In her current role as the in-house attorney for Medical Director Co., Bolton Harris oversees all legal and compliance matters for the organization and its clients. Medical Director Co. is a nurse-owned firm that connects nurse practitioners (NPs), physician assistants (PAs), and registered nurses with qualified medical directors and collaborating physicians, offering fast placements and comprehensive compliance support for healthcare practices. Harris ensures that each of these partnerships and clinical ventures adheres to all applicable state and federal laws.
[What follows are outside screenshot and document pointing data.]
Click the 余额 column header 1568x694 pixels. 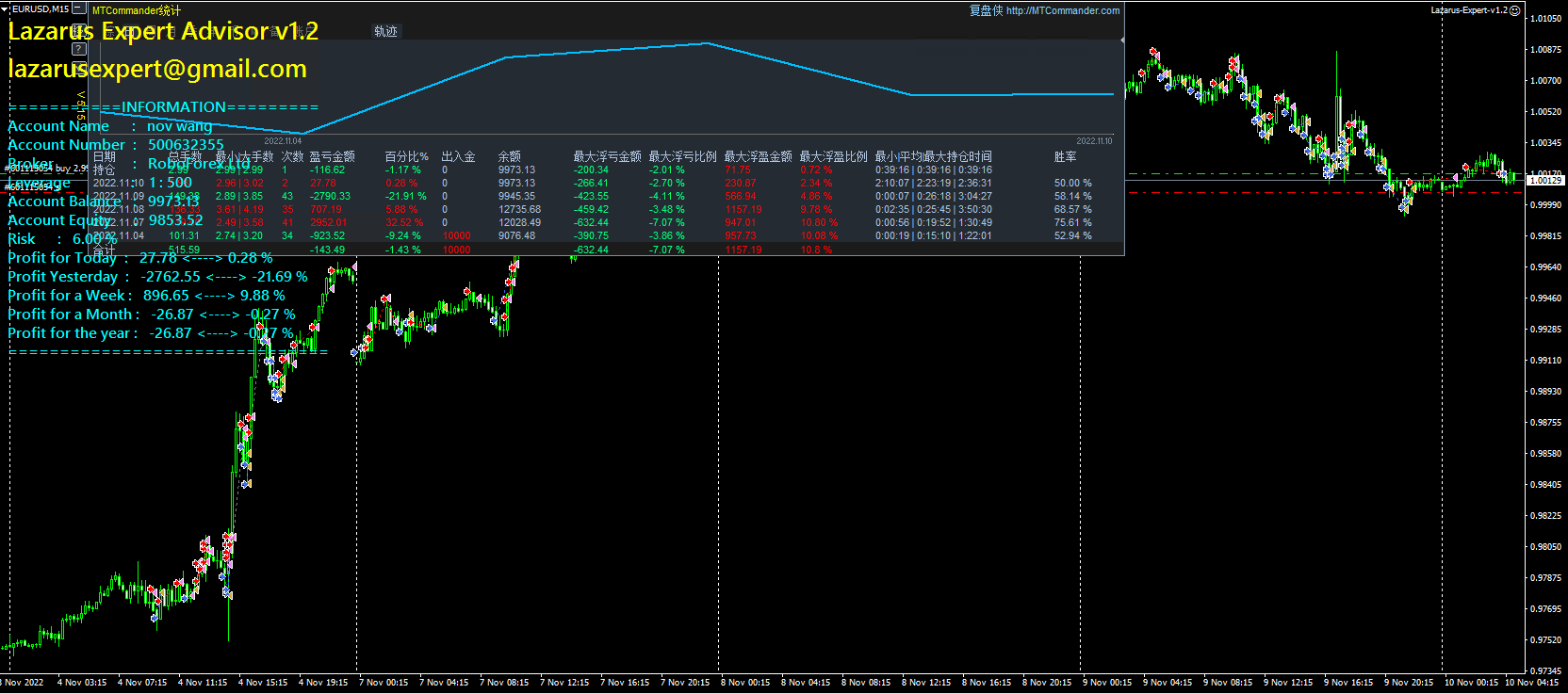coord(509,157)
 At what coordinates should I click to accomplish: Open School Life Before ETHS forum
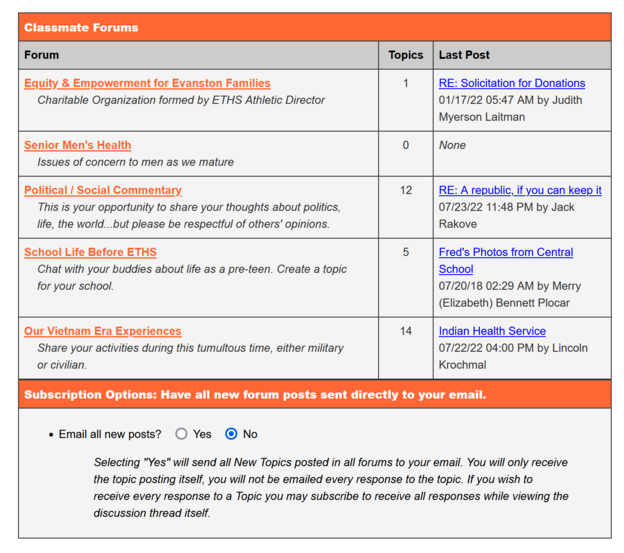coord(90,252)
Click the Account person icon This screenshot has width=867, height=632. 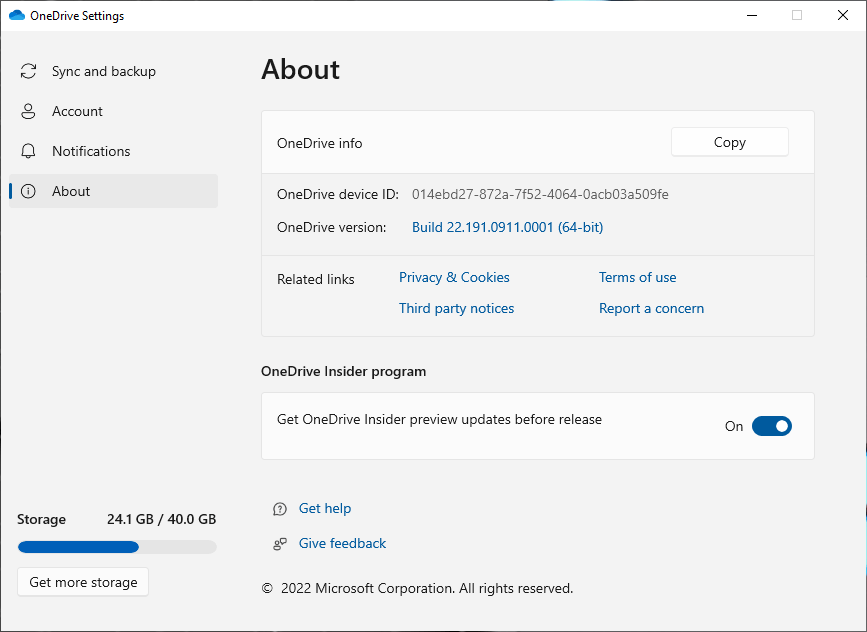pyautogui.click(x=28, y=112)
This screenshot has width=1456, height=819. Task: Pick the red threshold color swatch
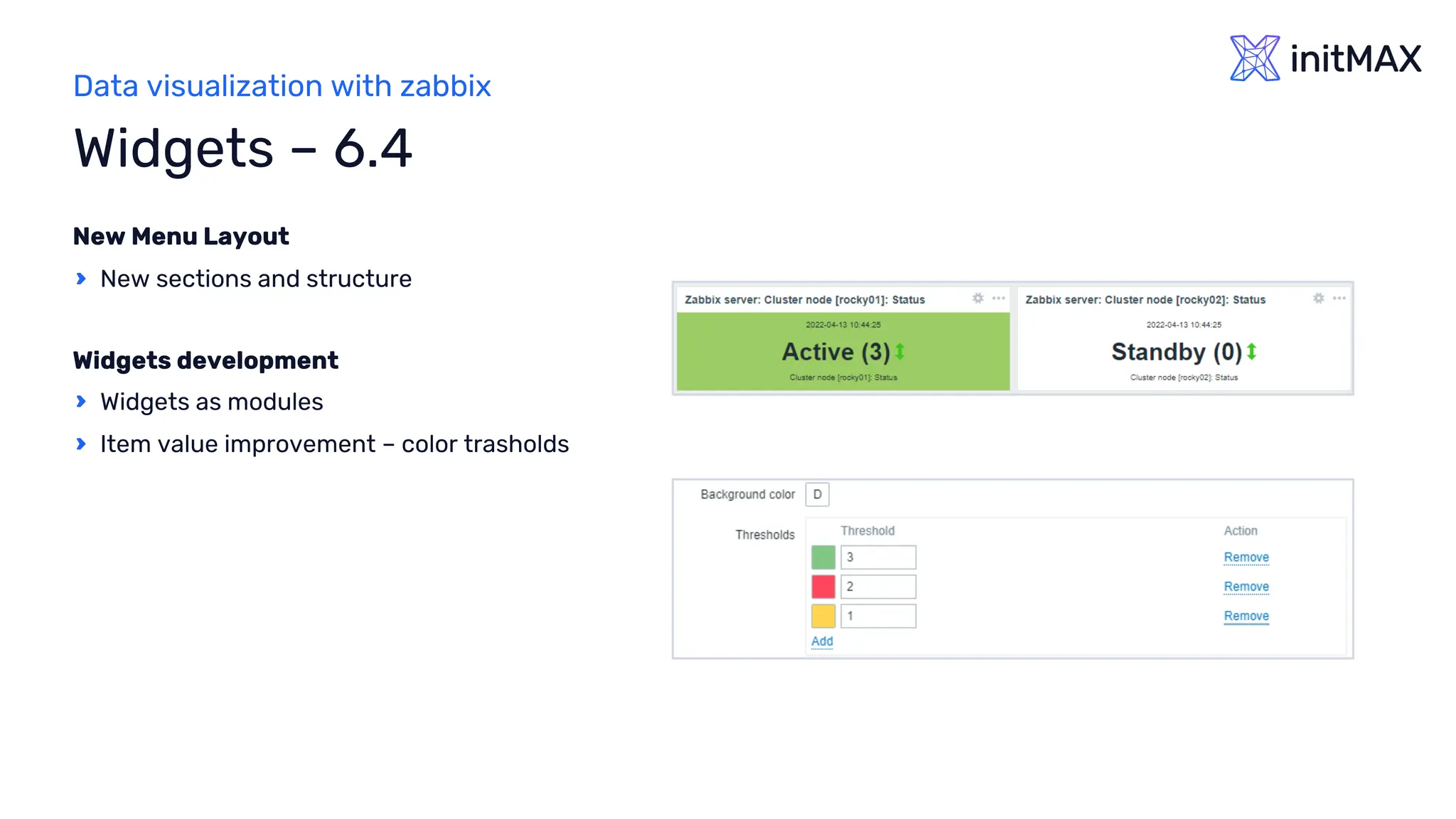[823, 587]
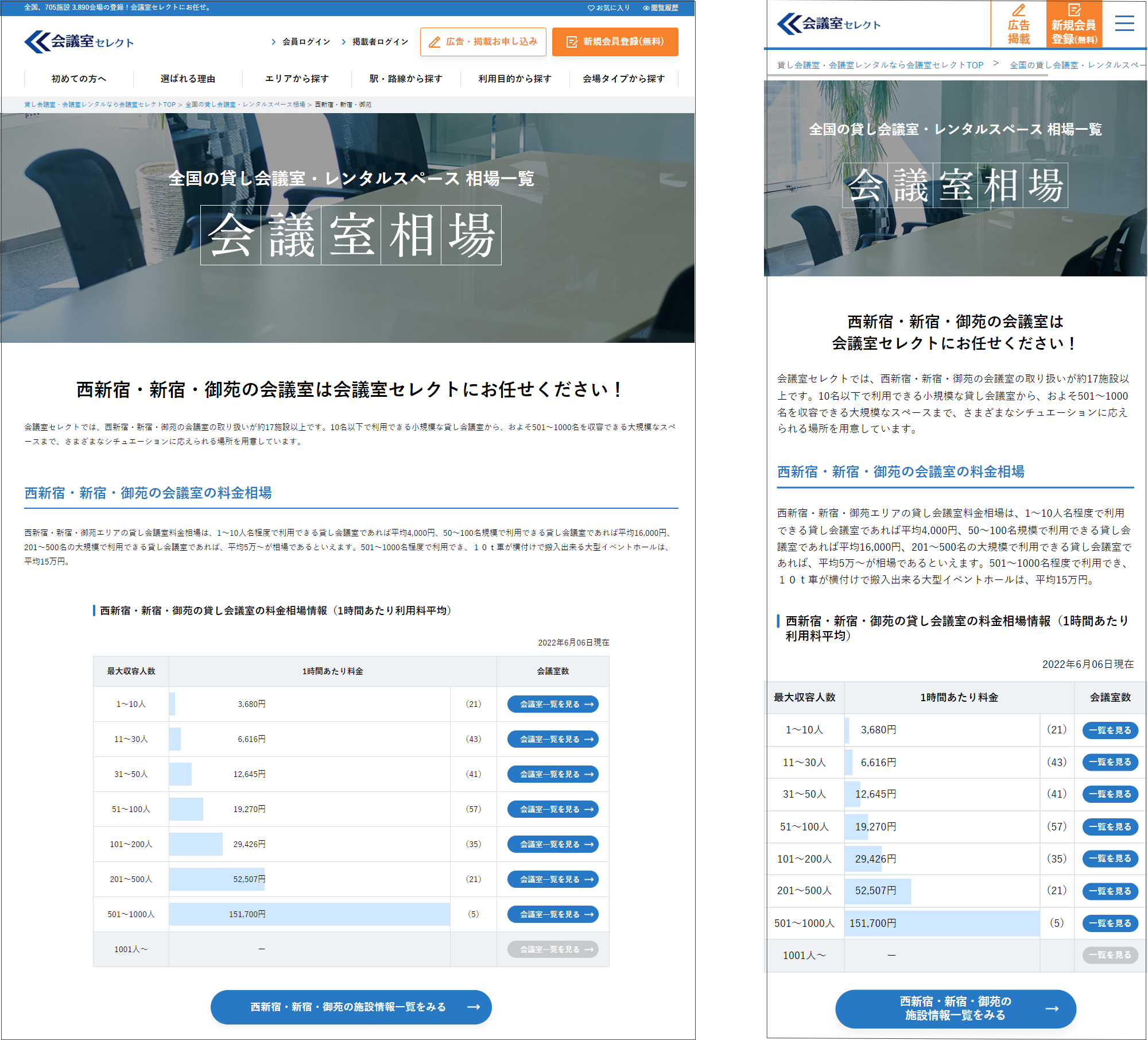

She is responsible for drafting and reviewing collaborative practice agreements, advising on regulatory requirements, and providing ongoing legal counsel as clients establish and grow their clinics. Drawing on her prosecutorial eye for risk management, Harris proactively identifies potential legal issues and addresses them before they escalate, giving healthcare professionals peace of mind.

Bolton M. Harris’s multifaceted expertise – spanning high-stakes courtroom litigation to detailed healthcare compliance – makes her a formidable legal ally. Whether advocating in front of a jury or guiding a medical practice through regulatory hurdles, she remains committed to the highest standards of the legal profession. Her blend of courtroom-tested skill and healthcare law knowledge ensures that clients of Medical Director Co. receive elite-level counsel and steadfast protection in an ever-evolving legal landscape.